§ Task data:
__________________________________________________
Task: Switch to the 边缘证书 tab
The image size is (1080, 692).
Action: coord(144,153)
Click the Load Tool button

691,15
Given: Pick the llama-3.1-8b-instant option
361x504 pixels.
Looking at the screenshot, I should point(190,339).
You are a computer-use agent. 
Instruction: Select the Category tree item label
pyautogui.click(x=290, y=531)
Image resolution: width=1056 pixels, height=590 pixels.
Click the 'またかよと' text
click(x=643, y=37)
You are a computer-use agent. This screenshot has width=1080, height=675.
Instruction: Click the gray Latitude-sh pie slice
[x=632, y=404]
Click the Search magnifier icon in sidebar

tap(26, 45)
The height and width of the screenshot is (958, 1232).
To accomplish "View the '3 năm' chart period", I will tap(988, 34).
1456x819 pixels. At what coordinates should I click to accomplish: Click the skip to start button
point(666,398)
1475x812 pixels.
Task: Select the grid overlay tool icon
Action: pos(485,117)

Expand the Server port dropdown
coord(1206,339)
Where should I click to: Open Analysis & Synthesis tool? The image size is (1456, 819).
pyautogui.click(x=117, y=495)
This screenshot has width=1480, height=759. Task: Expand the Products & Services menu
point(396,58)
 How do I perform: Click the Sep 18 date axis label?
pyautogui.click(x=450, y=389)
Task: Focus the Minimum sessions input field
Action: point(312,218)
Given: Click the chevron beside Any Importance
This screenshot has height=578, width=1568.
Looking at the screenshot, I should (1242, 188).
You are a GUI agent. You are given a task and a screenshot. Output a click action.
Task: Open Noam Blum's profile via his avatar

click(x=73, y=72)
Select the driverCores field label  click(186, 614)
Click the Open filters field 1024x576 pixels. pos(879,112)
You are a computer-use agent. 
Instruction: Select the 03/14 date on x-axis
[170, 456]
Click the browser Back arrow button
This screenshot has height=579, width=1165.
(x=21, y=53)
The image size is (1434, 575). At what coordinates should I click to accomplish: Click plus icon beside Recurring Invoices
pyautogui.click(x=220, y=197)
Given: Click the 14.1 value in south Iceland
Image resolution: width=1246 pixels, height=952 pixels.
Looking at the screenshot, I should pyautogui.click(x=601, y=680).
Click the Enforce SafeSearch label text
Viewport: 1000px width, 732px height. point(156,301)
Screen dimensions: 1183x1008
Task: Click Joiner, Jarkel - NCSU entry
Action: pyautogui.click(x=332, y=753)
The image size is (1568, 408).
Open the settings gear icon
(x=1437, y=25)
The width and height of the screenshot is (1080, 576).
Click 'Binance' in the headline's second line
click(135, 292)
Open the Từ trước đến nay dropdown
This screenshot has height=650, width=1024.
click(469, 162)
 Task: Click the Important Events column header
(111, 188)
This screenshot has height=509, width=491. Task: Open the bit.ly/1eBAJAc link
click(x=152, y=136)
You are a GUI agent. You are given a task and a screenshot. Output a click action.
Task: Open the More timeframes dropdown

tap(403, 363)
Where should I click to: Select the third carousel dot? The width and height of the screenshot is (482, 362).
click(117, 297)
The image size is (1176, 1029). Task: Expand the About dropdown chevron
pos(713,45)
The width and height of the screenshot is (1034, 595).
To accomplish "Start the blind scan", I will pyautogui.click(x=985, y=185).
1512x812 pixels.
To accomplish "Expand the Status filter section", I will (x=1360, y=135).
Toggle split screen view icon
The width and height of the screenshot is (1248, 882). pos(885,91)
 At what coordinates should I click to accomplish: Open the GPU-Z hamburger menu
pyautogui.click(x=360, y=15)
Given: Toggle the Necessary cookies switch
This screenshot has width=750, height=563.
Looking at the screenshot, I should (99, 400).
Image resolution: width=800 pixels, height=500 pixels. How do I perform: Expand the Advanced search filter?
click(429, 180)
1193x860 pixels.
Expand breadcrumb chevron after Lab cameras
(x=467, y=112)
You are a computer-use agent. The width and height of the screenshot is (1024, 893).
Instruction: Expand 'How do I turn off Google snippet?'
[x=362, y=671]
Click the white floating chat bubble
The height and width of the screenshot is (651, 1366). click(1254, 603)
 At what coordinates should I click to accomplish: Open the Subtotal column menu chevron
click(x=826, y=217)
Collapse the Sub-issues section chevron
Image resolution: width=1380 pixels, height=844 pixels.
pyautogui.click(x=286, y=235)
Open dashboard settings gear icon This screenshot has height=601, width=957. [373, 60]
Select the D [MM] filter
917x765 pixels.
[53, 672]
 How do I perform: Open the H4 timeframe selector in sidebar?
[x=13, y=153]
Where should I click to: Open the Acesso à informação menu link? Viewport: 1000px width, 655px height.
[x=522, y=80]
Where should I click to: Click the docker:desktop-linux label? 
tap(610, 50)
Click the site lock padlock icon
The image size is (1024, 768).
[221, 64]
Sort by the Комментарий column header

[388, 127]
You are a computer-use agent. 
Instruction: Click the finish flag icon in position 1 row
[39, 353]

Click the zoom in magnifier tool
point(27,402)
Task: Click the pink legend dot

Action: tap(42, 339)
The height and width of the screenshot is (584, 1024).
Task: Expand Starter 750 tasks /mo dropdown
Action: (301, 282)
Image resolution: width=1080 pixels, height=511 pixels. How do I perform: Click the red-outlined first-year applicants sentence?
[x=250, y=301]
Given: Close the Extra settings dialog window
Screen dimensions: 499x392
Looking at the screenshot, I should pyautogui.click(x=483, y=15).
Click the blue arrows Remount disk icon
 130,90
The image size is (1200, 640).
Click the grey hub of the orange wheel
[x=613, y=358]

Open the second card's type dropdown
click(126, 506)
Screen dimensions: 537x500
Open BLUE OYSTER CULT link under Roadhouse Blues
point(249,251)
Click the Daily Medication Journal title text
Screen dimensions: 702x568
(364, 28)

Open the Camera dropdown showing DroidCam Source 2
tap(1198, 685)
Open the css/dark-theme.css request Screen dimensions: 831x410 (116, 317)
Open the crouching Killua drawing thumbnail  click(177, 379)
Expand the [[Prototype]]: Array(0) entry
__________________________________________________
In full and without error, transcribe each of the entries.

Task: Switch to the 边缘证书 tab
The image size is (1080, 692).
Action: coord(144,153)
Click the Load Tool button

691,15
Given: Pick the llama-3.1-8b-instant option
361x504 pixels.
Looking at the screenshot, I should point(190,339).
You are a computer-use agent. 
Instruction: Select the Category tree item label
pyautogui.click(x=290, y=531)
Image resolution: width=1056 pixels, height=590 pixels.
Click the 'またかよと' text
click(x=643, y=37)
You are a computer-use agent. This screenshot has width=1080, height=675.
Instruction: Click the gray Latitude-sh pie slice
[x=632, y=404]
Click the Search magnifier icon in sidebar

tap(26, 45)
The height and width of the screenshot is (958, 1232).
To accomplish "View the '3 năm' chart period", I will tap(988, 34).
1456x819 pixels. At what coordinates should I click to accomplish: Click the skip to start button
point(666,398)
1475x812 pixels.
Task: Select the grid overlay tool icon
Action: pos(485,117)

Expand the Server port dropdown
coord(1206,339)
Where should I click to: Open Analysis & Synthesis tool? The image size is (1456, 819).
pyautogui.click(x=117, y=495)
This screenshot has width=1480, height=759. Task: Expand the Products & Services menu
point(396,58)
 How do I perform: Click the Sep 18 date axis label?
pyautogui.click(x=450, y=389)
Task: Focus the Minimum sessions input field
Action: point(312,218)
Given: Click the chevron beside Any Importance
This screenshot has height=578, width=1568.
Looking at the screenshot, I should (1242, 188).
You are a GUI agent. You are given a task and a screenshot. Output a click action.
Task: Open Noam Blum's profile via his avatar

click(x=73, y=72)
Select the driverCores field label  click(186, 614)
Click the Open filters field 1024x576 pixels. pos(879,112)
You are a computer-use agent. 
Instruction: Select the 03/14 date on x-axis
[170, 456]
Click the browser Back arrow button
This screenshot has height=579, width=1165.
(x=21, y=53)
The image size is (1434, 575). At what coordinates should I click to accomplish: Click plus icon beside Recurring Invoices
pyautogui.click(x=220, y=197)
Given: Click the 14.1 value in south Iceland
Image resolution: width=1246 pixels, height=952 pixels.
Looking at the screenshot, I should pyautogui.click(x=601, y=680).
Click the Enforce SafeSearch label text
Viewport: 1000px width, 732px height. point(156,301)
Screen dimensions: 1183x1008
Task: Click Joiner, Jarkel - NCSU entry
Action: pyautogui.click(x=332, y=753)
The image size is (1568, 408).
Open the settings gear icon
(x=1437, y=25)
The width and height of the screenshot is (1080, 576).
Click 'Binance' in the headline's second line
click(135, 292)
Open the Từ trước đến nay dropdown
This screenshot has height=650, width=1024.
click(469, 162)
 Task: Click the Important Events column header
(111, 188)
This screenshot has height=509, width=491. Task: Open the bit.ly/1eBAJAc link
click(x=152, y=136)
You are a GUI agent. You are given a task and a screenshot. Output a click action.
Task: Open the More timeframes dropdown

tap(403, 363)
Where should I click to: Select the third carousel dot? The width and height of the screenshot is (482, 362).
click(117, 297)
The image size is (1176, 1029). Task: Expand the About dropdown chevron
pos(713,45)
The width and height of the screenshot is (1034, 595).
To accomplish "Start the blind scan", I will pyautogui.click(x=985, y=185).
1512x812 pixels.
To accomplish "Expand the Status filter section", I will (x=1360, y=135).
Toggle split screen view icon
The width and height of the screenshot is (1248, 882). pos(885,91)
 At what coordinates should I click to accomplish: Open the GPU-Z hamburger menu
pyautogui.click(x=360, y=15)
Given: Toggle the Necessary cookies switch
This screenshot has width=750, height=563.
Looking at the screenshot, I should (99, 400).
Image resolution: width=800 pixels, height=500 pixels. How do I perform: Expand the Advanced search filter?
click(429, 180)
1193x860 pixels.
Expand breadcrumb chevron after Lab cameras
(x=467, y=112)
You are a computer-use agent. The width and height of the screenshot is (1024, 893).
Instruction: Expand 'How do I turn off Google snippet?'
[x=362, y=671]
Click the white floating chat bubble
The height and width of the screenshot is (651, 1366). click(1254, 603)
 At what coordinates should I click to accomplish: Open the Subtotal column menu chevron
click(x=826, y=217)
Collapse the Sub-issues section chevron
Image resolution: width=1380 pixels, height=844 pixels.
pyautogui.click(x=286, y=235)
Open dashboard settings gear icon This screenshot has height=601, width=957. [373, 60]
Select the D [MM] filter
917x765 pixels.
[53, 672]
 How do I perform: Open the H4 timeframe selector in sidebar?
[x=13, y=153]
Where should I click to: Open the Acesso à informação menu link? Viewport: 1000px width, 655px height.
[x=522, y=80]
Where should I click to: Click the docker:desktop-linux label? 
tap(610, 50)
Click the site lock padlock icon
The image size is (1024, 768).
[221, 64]
Sort by the Комментарий column header

[388, 127]
You are a computer-use agent. 
Instruction: Click the finish flag icon in position 1 row
[39, 353]

Click the zoom in magnifier tool
point(27,402)
Task: Click the pink legend dot

Action: tap(42, 339)
The height and width of the screenshot is (584, 1024).
Task: Expand Starter 750 tasks /mo dropdown
Action: (301, 282)
Image resolution: width=1080 pixels, height=511 pixels. How do I perform: Click the red-outlined first-year applicants sentence?
[x=250, y=301]
Given: Close the Extra settings dialog window
Screen dimensions: 499x392
Looking at the screenshot, I should pyautogui.click(x=483, y=15).
Click the blue arrows Remount disk icon
 130,90
The image size is (1200, 640).
Click the grey hub of the orange wheel
[x=613, y=358]

Open the second card's type dropdown
click(126, 506)
Screen dimensions: 537x500
Open BLUE OYSTER CULT link under Roadhouse Blues
point(249,251)
Click the Daily Medication Journal title text
Screen dimensions: 702x568
(364, 28)

Open the Camera dropdown showing DroidCam Source 2
tap(1198, 685)
Open the css/dark-theme.css request Screen dimensions: 831x410 (116, 317)
Open the crouching Killua drawing thumbnail  click(177, 379)
Expand the [[Prototype]]: Array(0) entry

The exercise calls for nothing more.